In maniera apparentemente paradossale questa apertura dell'opinione pubblica non ha portato ad un significativo incremento del consumo di marijuana. Negli Stati Uniti la percentuale di giovani che dichiara di aver fatto uso di marijuana nel mese precedente è crollata da circa il 40 per cento del 1978 fino a poco più del 20 per cento nel 2011, anche se in questo periodo ci sono state diverse oscillazioni. Dopo un minimo del 10 per cento, toccato nel 1991, questa percentuale è tornata ad aumentare fino al 1999. Per 10 anni quindi è tornato a scendere, mentre dal 2009 ad oggi è di nuovo in aumento. In Italia e nel resto d’Europa il consumo di marijuana ha seguito un andamento simile: il livello più basso è stato raggiunto nei primi anni 90, il consumo è tornato ad aumentare fino al 2003, è tornato a calare fino al 2011 quando ha subito una nuova, lieve crescita. A questo bisogna aggiungere il fatto che non ci sono prove che una legalizzazione porterà ad un aumento del consumo di marijuana (qui e qui trovate alcune raccolte di dati).

 

I costi economici e sociali

Colorado, Uruguay e stato di Washington rappresentano, insieme all’Olanda, un buon esperimento per capire quanto è possibile che lo Stato guadagni legalizzando o liberalizzando e tassando il consumo di marijuana. I primi numeri parziali pubblicati dallo stato del Colorado mostrano che la raccolta delle imposte sul tabacco è molto superiore alle aspettattive. Il Colorado, con 5 milioni di abitanti e una tassa sulla marijuana per uso ricreativo del 12,5 per cento, si aspetta di incassare 610 milioni di dollari nel 2014. Ai vantaggi fiscali della legalizzazione andrebbero poi aggiunti anche i risparmi che si possono ottenere dal taglio dei fondi destinati alla lotta alla droga. Ad esempio, negli Stati Uniti, dove si calcola che gran parte delle droghe consumate sia rappresentato da cannabinoidi, la DEA costa ogni anno 2,5 miliardi di dollari.
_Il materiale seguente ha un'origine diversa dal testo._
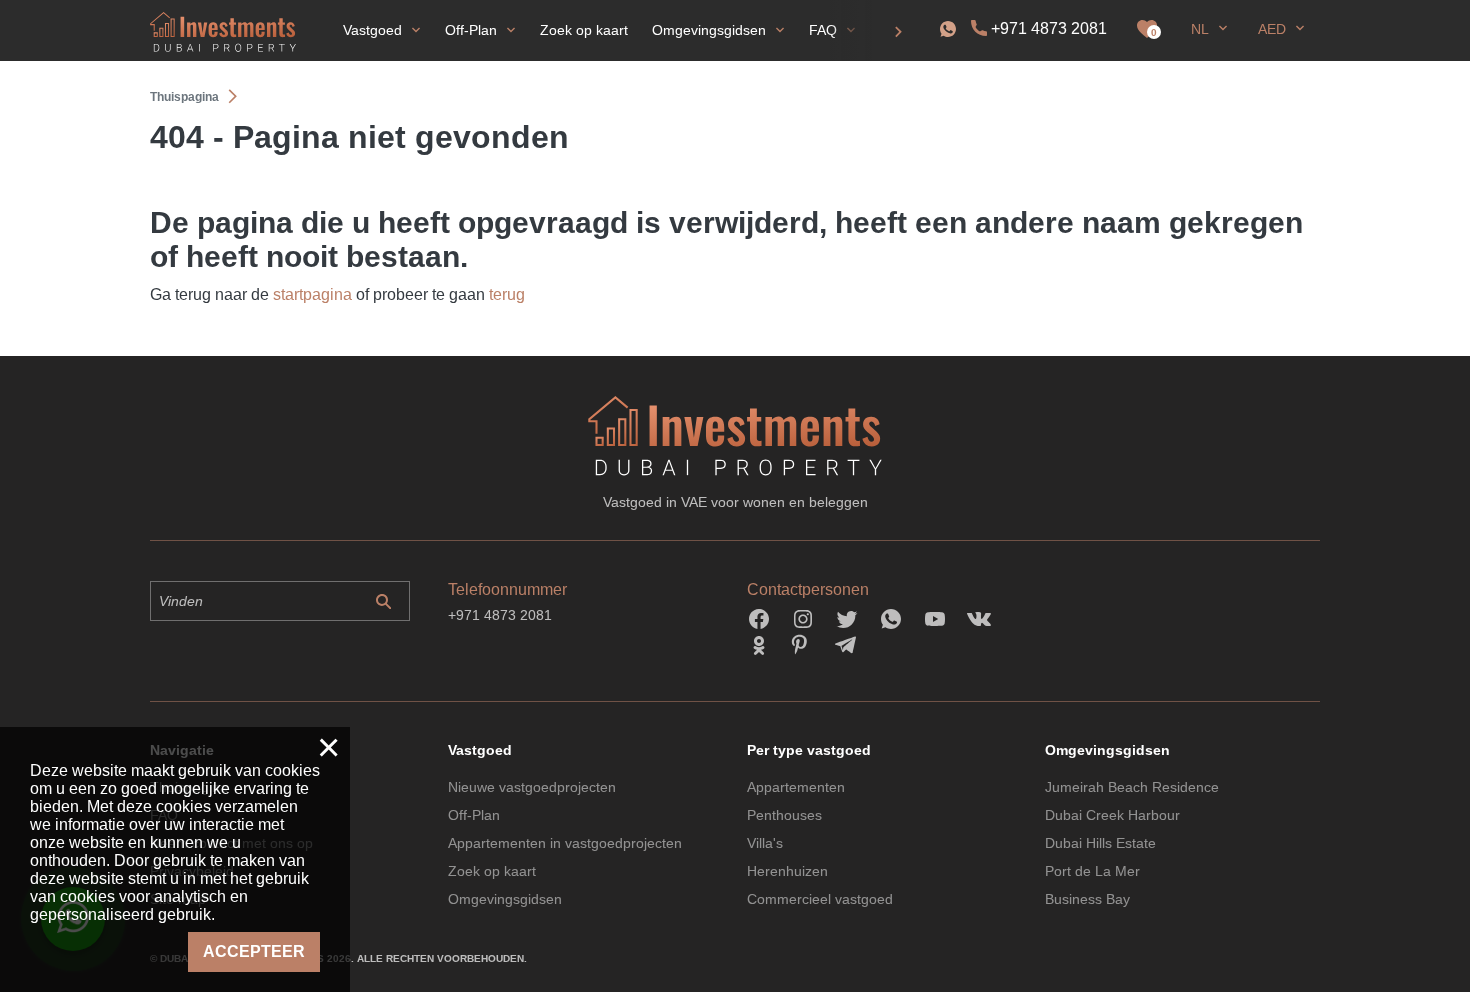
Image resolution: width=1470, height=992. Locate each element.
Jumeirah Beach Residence (1132, 787)
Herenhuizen (787, 871)
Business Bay (1087, 899)
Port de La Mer (1092, 871)
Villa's (765, 843)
In Italia una ricerca simile è stata fatta dall’università La Sapienza, secondo cui i risparmi nella lotta alla marijuana potrebbero essere di 6 miliardi all’anno (se ne parla anche qui). Difficile immaginare che questi soldi verrebbero automaticamente trasferiti nel bilancio pubblico. Un poliziotto che non è più impiegato nella lotta alla marijuana deve comunque venire pagato. Il suo lavoro, però, potrebbe essere utilizzato in altri settori, generando così una maggiore efficienza del sistema in generale.